Hyper Cache is a lighter-weight caching plugin than the aforementioned SC. No directories to mess with, no editing extraneous files. I just installed it and off it went.

Measuring page rendering time through Fiddler there was not much improvement but the cache seems to rebuild faster with HyperCache and I haven’t had any mutex/file locking issues so far.

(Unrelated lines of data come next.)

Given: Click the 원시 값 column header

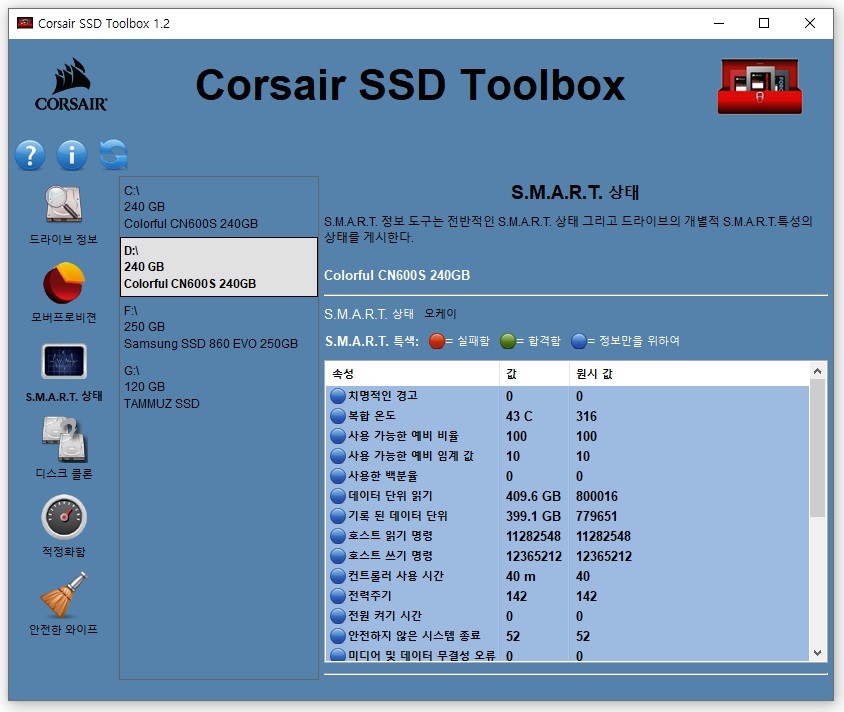Looking at the screenshot, I should point(689,373).
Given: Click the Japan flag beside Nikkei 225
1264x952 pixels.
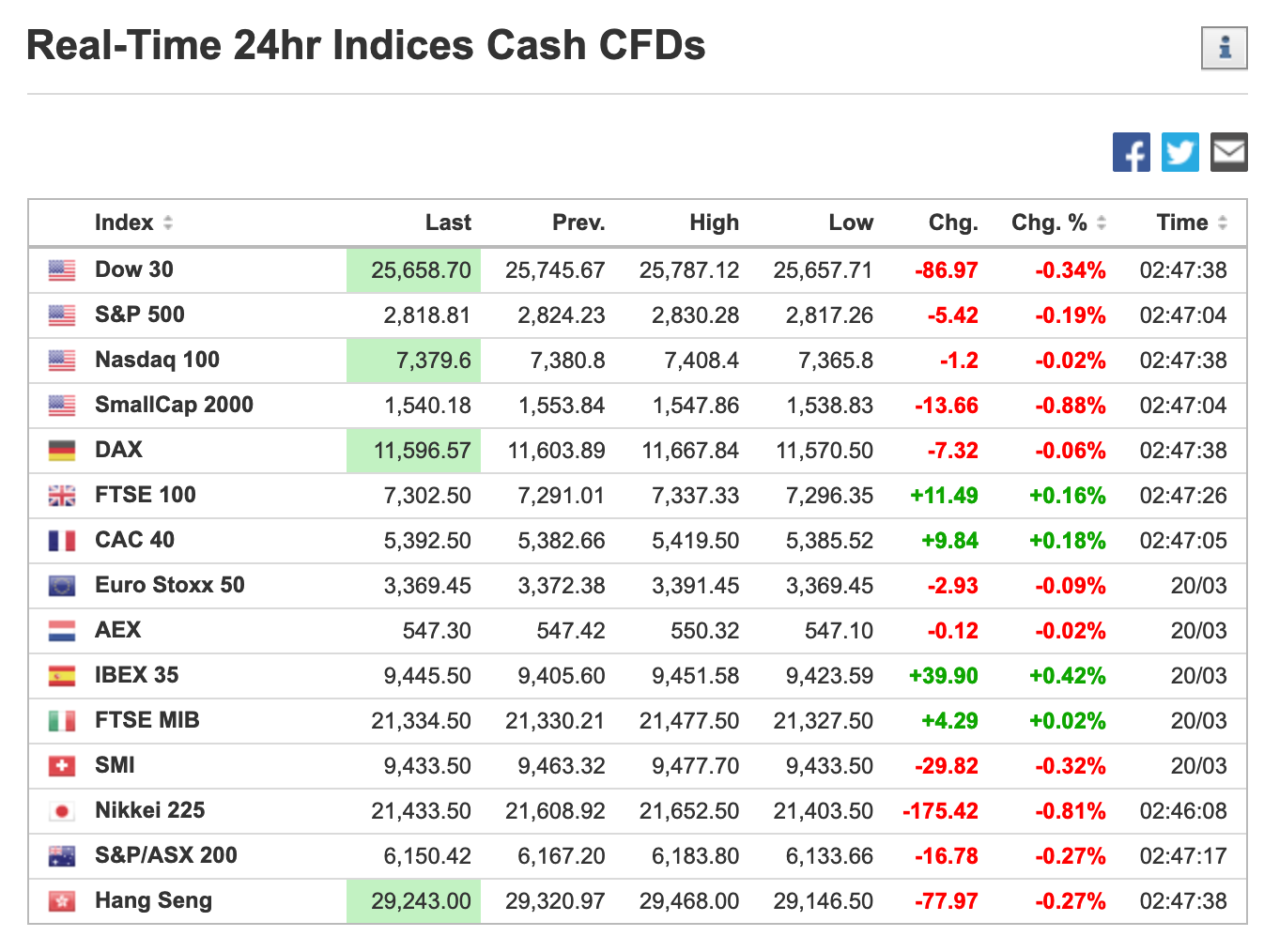Looking at the screenshot, I should pos(62,811).
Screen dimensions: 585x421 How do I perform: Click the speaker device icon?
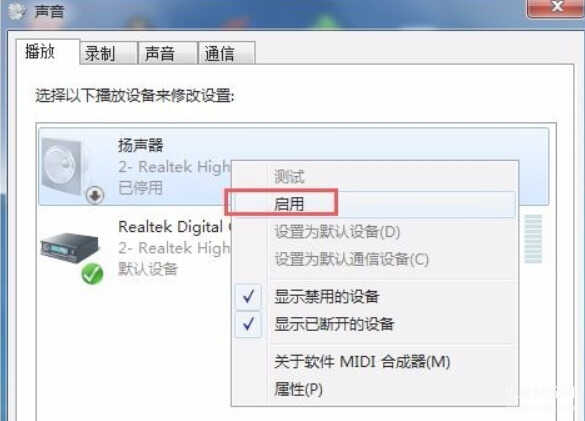coord(63,166)
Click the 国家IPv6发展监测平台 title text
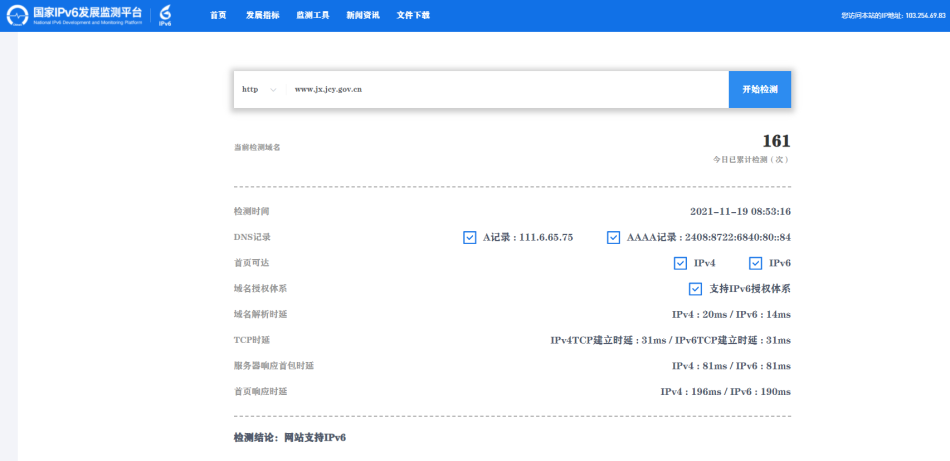 (88, 13)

So with PHP on IIS I’ve found Hyper Cache worked better for me than Super Cache.

4 Comments »

  • Simone said:

    Thanks for sharing… exactly the kind of personal experience i was looking for ;)

  • Marco said:

    Exactly the answer I was looking for. Thanks for beeing so precise in few lines.

  • Netoco said:

    Thanks for the post, yep, Hyper Cache is a good choice of WP caching system, btw, I’m using it with DB Cache Reloaded. They work great for my blog.

  • IT Solutions said:

    There are many reviews about the 2 “competing caching plugins”. I absolutely loved WP SC. Pages were loading faster than any others … so at least it appeared that way. All was fine until I received a warning from my host. SC was killing their CPU. After reviewing a lot of benchmarks I found this combo to work the best.
    Hyper-Cache + Db Cache Reloaded (fix) + WP Minify.
    (many would chose W3 Total Cache for the sum of the 3′s features.)
    I am still going for the 3 ones.
    Hyper cache does pretty much what SC does … caches pages.
    Db Cache … caches sql queries (trust me this matters a lot on CPU load … and hosts care about it a lot.
    Wp Minify … is a little wonder which “shrinks” all your css, js.
    If someone has any links to proper benchmarks on caching … I’d love to see them too.